Integral assistance process implantation for ST-elevated acute coronary syndrome
© Rodriguez-Yañez et al.; licensee BioMed Central Ltd. 2012
Published: 20 March 2012
The objective was to evaluate the implantation of assistance process implantation (PAI) for ST-elevated acute coronary syndrome (SCASTE) in our sanitary district. When we refer to PAI, we mean protocolysed assistance guidelines developed and published by Andalucia sanitary authorities that include recommendations to direct the assistance from the beginning of the process until patient discharge from the hospital.

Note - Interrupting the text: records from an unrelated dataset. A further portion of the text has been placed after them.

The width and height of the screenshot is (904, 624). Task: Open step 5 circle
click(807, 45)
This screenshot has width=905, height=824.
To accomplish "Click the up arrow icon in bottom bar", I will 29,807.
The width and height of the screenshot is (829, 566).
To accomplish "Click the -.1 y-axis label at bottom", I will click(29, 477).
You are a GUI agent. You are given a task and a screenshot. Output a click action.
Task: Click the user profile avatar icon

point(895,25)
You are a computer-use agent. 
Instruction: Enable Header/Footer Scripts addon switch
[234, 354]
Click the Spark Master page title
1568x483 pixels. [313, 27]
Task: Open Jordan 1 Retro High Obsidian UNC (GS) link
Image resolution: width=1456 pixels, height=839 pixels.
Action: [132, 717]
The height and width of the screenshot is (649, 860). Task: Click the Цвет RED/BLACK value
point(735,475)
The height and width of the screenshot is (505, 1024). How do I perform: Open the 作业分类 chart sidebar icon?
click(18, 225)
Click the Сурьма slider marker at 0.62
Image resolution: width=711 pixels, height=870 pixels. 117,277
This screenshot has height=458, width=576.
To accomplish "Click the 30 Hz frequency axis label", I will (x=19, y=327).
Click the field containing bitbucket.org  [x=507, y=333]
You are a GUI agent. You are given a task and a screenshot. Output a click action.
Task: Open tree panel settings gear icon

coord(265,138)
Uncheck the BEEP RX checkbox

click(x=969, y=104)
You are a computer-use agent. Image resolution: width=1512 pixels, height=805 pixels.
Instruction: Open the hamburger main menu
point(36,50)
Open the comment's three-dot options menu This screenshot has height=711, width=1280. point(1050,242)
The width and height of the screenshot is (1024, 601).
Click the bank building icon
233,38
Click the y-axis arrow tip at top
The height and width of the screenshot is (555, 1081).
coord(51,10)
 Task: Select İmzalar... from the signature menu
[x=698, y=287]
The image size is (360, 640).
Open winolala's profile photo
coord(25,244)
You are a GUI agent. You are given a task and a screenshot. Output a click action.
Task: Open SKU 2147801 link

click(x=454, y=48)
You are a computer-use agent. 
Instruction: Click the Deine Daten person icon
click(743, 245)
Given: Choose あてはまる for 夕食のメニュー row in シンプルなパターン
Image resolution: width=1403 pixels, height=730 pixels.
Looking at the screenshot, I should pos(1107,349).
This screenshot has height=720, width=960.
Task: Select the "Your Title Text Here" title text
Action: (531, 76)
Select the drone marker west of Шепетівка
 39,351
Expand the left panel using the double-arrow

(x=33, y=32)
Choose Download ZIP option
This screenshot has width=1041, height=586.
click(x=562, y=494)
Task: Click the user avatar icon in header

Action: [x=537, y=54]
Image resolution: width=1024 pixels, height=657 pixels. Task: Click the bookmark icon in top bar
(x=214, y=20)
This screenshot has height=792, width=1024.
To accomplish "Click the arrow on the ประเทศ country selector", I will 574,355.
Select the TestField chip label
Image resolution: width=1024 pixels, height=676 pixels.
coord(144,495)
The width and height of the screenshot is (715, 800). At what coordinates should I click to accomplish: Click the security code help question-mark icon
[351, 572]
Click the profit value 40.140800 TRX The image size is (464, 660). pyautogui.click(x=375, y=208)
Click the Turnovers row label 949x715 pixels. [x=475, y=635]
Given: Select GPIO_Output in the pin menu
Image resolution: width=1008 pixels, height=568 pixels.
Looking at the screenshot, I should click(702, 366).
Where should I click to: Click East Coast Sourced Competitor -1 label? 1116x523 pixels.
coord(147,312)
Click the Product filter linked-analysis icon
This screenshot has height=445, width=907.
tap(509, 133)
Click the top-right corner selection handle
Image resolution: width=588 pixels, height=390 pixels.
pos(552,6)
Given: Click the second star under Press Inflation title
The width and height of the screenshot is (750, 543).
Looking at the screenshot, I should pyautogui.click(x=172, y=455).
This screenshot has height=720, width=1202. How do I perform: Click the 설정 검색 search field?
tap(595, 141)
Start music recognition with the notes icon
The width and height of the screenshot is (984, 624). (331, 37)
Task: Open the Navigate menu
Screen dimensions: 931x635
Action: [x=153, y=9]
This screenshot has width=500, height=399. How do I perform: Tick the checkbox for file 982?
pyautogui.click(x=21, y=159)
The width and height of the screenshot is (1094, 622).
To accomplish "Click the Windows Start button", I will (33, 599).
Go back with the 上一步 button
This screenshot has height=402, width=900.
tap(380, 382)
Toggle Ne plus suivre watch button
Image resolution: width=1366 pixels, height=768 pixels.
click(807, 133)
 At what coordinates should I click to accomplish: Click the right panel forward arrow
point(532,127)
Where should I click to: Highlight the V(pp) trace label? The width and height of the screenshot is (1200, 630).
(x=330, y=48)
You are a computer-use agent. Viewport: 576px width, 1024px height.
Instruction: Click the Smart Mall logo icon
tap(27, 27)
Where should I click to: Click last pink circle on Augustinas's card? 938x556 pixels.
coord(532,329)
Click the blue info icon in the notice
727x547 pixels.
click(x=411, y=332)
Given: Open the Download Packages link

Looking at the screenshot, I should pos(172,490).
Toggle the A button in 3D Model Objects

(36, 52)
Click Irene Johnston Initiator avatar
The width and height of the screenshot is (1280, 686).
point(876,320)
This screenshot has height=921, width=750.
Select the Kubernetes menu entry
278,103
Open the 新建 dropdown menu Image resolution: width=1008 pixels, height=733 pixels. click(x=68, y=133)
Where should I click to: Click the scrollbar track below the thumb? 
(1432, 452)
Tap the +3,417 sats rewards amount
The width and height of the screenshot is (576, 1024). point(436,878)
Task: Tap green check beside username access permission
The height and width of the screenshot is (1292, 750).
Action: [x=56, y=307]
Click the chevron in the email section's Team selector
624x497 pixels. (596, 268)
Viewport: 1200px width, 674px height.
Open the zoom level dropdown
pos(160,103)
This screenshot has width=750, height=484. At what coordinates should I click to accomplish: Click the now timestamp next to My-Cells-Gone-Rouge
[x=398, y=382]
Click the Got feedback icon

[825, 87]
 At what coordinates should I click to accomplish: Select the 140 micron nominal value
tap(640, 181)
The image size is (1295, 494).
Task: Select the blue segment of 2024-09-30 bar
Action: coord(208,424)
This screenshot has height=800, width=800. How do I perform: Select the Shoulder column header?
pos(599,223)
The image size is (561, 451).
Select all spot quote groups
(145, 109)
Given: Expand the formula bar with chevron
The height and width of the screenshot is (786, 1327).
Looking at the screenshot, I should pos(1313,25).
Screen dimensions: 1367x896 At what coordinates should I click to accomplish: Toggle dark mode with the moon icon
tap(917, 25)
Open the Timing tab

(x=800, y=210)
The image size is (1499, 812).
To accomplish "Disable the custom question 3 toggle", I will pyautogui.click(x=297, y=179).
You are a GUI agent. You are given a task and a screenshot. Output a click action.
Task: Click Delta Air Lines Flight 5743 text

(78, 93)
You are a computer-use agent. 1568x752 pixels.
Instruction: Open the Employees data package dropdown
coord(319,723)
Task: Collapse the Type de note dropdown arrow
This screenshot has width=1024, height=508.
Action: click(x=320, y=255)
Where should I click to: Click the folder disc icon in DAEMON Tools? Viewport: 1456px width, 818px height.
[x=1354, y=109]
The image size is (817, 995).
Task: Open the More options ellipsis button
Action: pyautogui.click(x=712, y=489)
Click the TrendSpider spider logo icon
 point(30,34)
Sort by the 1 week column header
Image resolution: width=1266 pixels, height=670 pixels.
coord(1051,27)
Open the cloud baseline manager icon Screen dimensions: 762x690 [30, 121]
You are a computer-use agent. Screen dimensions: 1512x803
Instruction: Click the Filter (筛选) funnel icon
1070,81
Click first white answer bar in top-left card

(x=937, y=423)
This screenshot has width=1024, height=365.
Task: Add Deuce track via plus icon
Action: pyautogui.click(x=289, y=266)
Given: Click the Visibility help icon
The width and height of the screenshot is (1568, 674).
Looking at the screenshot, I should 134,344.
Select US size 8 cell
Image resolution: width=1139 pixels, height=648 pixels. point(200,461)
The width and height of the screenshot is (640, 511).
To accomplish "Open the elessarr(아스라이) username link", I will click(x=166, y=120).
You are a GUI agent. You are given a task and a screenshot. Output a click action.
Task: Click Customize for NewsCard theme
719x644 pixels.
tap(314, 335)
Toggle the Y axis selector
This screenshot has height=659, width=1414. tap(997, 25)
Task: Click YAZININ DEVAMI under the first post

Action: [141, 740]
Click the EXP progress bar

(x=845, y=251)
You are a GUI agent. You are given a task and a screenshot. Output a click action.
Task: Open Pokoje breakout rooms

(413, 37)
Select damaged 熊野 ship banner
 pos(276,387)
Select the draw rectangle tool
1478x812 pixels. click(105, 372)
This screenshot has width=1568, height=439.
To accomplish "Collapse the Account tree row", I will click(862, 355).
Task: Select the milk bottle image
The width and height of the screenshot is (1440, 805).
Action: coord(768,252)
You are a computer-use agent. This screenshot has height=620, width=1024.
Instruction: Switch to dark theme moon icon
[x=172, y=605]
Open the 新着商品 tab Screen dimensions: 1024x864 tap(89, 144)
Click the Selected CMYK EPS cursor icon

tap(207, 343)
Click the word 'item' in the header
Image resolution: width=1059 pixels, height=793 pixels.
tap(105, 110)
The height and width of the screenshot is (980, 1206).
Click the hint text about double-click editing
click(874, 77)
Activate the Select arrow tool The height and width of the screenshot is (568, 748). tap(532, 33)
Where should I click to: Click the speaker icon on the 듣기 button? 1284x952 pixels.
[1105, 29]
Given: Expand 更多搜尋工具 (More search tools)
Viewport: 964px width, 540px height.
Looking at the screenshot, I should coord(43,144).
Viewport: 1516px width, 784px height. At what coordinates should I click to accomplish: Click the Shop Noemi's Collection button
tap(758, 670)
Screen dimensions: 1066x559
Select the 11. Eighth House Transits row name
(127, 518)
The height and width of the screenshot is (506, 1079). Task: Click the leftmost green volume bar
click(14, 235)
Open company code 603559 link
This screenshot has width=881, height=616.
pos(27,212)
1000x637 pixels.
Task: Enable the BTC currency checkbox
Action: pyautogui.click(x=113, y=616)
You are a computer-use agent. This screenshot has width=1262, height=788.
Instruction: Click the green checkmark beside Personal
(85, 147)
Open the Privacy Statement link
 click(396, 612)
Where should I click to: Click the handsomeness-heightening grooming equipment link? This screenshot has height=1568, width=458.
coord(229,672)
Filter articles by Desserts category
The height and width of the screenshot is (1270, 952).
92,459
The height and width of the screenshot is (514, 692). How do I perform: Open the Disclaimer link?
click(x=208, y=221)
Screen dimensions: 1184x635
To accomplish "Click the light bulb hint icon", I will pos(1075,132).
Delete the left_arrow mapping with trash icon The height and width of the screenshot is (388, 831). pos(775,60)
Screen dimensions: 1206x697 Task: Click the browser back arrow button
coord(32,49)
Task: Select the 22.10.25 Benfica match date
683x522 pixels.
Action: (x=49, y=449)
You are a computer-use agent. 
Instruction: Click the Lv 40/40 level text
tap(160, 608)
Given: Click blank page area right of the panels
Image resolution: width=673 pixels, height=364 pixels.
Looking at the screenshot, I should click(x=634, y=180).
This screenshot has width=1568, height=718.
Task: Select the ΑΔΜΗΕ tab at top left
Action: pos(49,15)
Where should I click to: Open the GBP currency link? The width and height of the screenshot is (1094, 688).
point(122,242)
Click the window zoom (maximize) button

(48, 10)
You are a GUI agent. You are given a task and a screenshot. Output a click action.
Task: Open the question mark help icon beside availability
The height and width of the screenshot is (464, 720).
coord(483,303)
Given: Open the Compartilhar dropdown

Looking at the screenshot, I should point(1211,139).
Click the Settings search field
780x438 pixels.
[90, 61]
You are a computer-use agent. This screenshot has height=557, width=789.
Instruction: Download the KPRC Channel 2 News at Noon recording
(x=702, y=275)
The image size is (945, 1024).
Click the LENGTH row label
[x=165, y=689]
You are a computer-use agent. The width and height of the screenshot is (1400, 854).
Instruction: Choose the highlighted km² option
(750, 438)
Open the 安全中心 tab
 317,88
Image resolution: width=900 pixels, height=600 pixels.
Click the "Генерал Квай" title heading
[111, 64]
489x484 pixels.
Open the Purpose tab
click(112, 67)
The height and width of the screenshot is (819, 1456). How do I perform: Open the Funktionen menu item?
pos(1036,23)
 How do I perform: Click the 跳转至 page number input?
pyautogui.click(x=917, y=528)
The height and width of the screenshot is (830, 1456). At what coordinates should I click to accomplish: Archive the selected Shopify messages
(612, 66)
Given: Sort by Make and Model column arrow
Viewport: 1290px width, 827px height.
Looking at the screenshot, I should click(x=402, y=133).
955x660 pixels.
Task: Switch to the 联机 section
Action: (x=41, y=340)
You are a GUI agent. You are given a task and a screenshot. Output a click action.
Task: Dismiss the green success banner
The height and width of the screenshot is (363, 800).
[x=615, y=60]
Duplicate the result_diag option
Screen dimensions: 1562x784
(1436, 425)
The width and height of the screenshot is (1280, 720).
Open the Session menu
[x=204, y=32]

All ICU patients from HUPR diagnosed with SCASTE within the first 24 hours from January 2005 to December 2010 were included in this study and registered in the ARIAM-Andalucia Project. This database gathers the whole PAI from preadmission (PH), ER, ICU, hemodynamics laboratory and cardiology ward to discharge. Within these 6 years three main interventions were carried out: fibrinolysis protocol PH with ER and critical care unit EMS involving the ICU, continuous update of protocols based on AHA clinical guidelines, and 24-hour availability of the hemodynamic laboratory for primary coronary intervention (P-ICP available since 1 February 2007). Revascularization indexes are analyzed and grouped in 2-year periods (A, B, C), the time justified as necessary for modification after the intervention, attention times and PH action. The latter was measured by a score (aspirin, nitroglycerine, ECG, vein access, intravenous treatment and monitoring during transport) up to 6 points. A correct intervention must obtain at least 4 points. Statistical processing was by the R-UCA pack from R-Commander.
A total of 590 patients were included in this study: 188 (A), 227 (B) and 175 (C). All groups were similar in mean age, gender, IAM location and origin. A statistically significant increase was found in the revascularization and PHA attention between periods A versus C and B versus C with P < 0.0001 and CI (0.15 to 0.42)/(0.17 to 0.45) and (0.2 to 0.6)/(0.11 to 0.39). No statistically significant difference was found among groups A versus B. No significant difference was observed in attention times.
Coordination of the SCASTE attention, constant analysis by continuous registry of different action levels (ARIAM-Andalucia registry), clinical guideline updates and adjustment to resources and environment, in this case a rural setting, meaning quality and a continuous improvement circle, reduce variability and lead undoubtedly to better assistance for our patients.